**Task item:** Starting at the line with "You are a computer-use" and going on through the line with "Instruction: Tap the battery indicator icon", reproduce each line in the records below exactly and nothing more.

**Input for this task:**
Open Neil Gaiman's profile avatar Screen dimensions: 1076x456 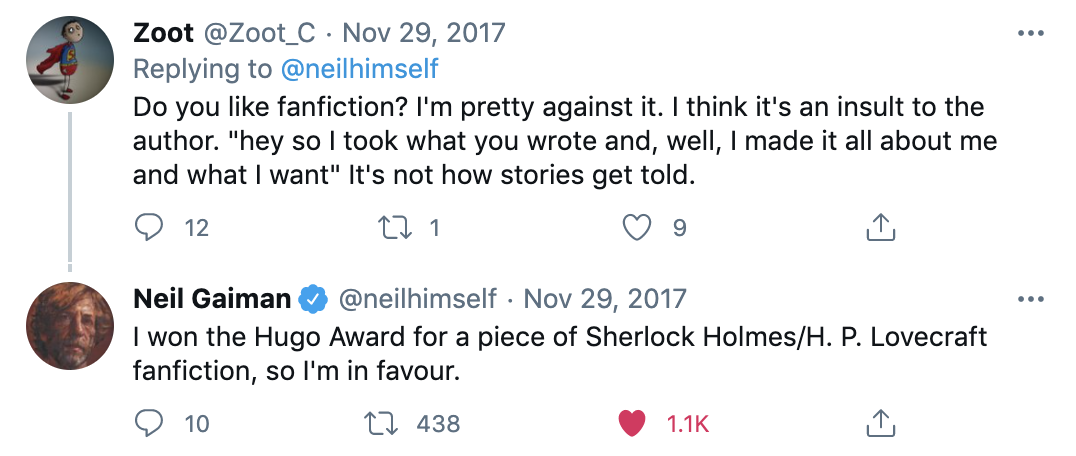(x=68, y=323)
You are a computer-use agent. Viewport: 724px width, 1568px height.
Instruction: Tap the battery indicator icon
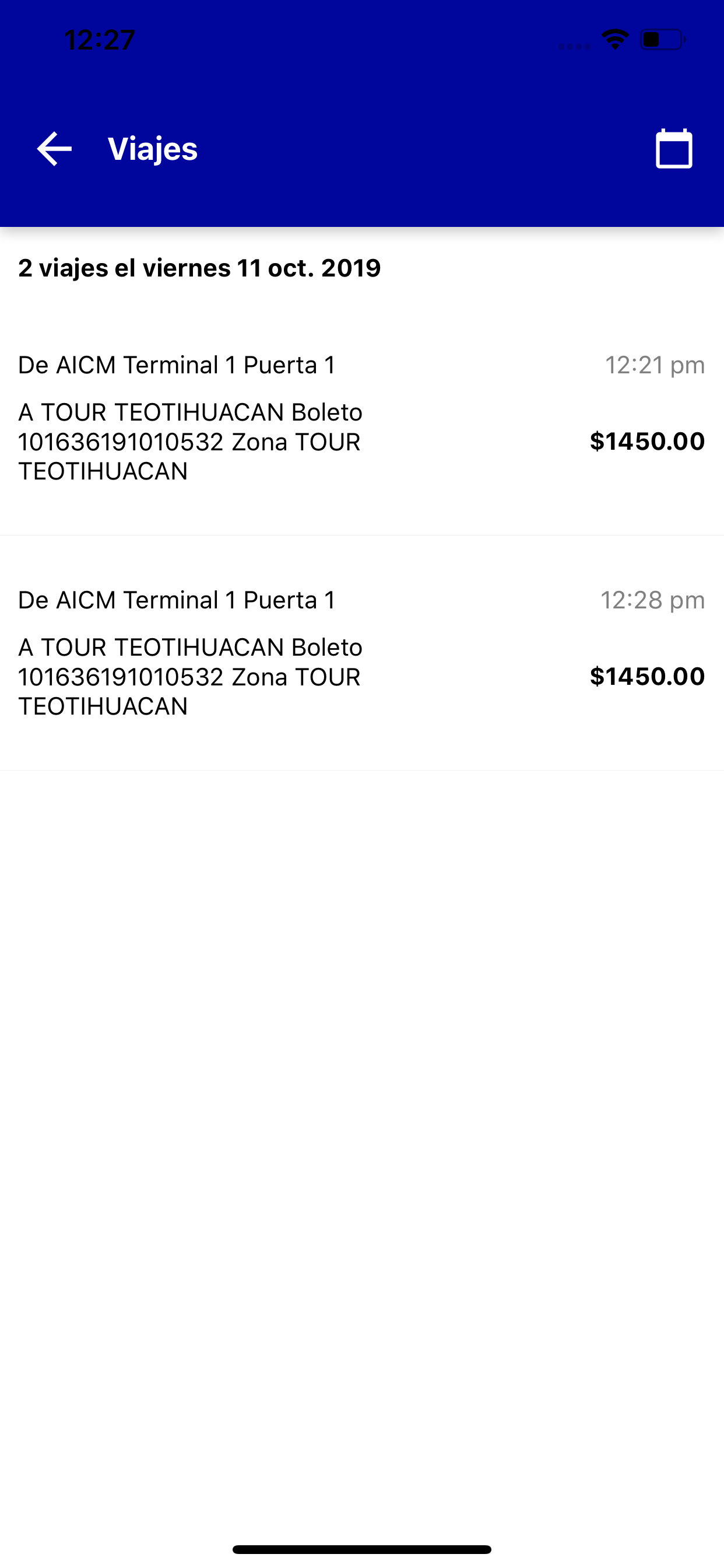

==

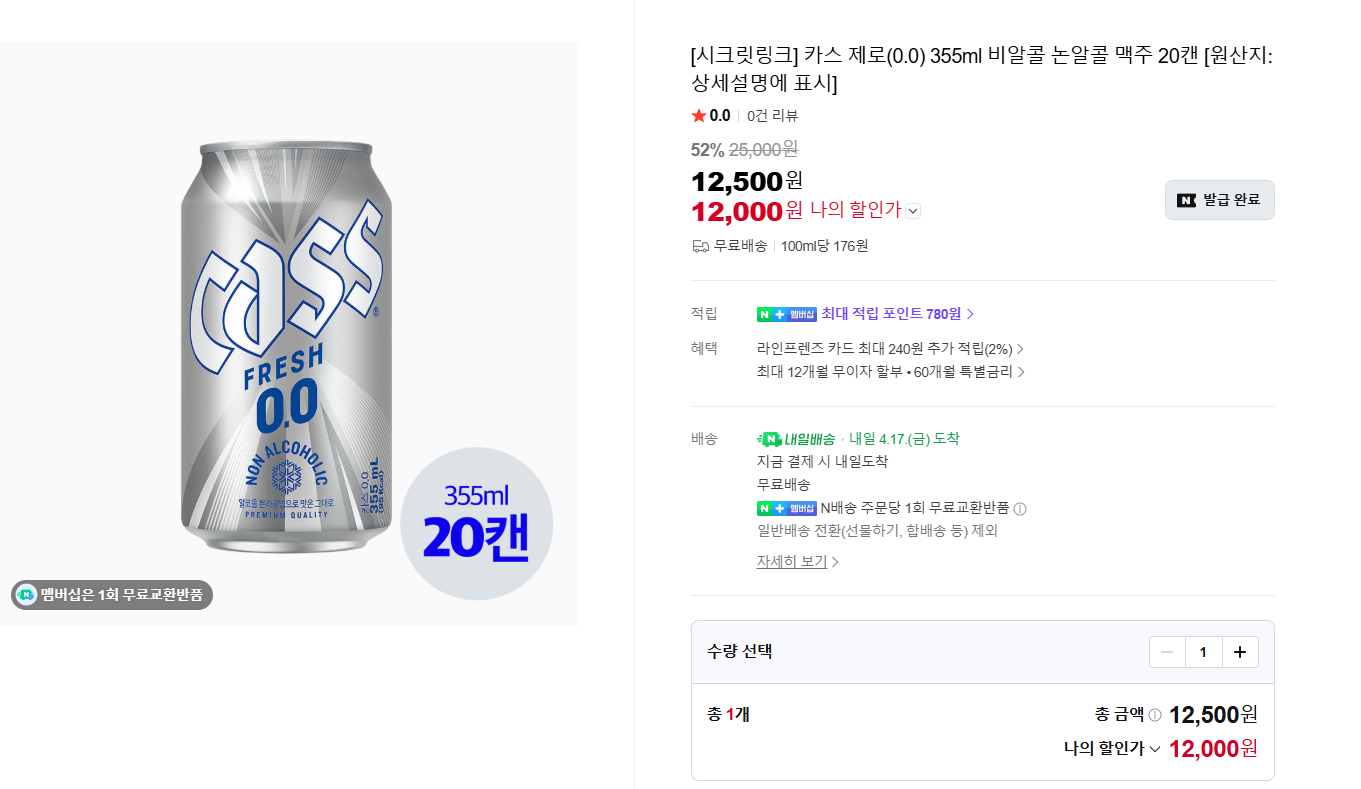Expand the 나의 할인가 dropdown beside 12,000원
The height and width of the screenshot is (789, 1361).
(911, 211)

**Task response:**
You are a computer-use agent. Viewport: 724px width, 1568px height.
Instruction: Tap the battery indicator icon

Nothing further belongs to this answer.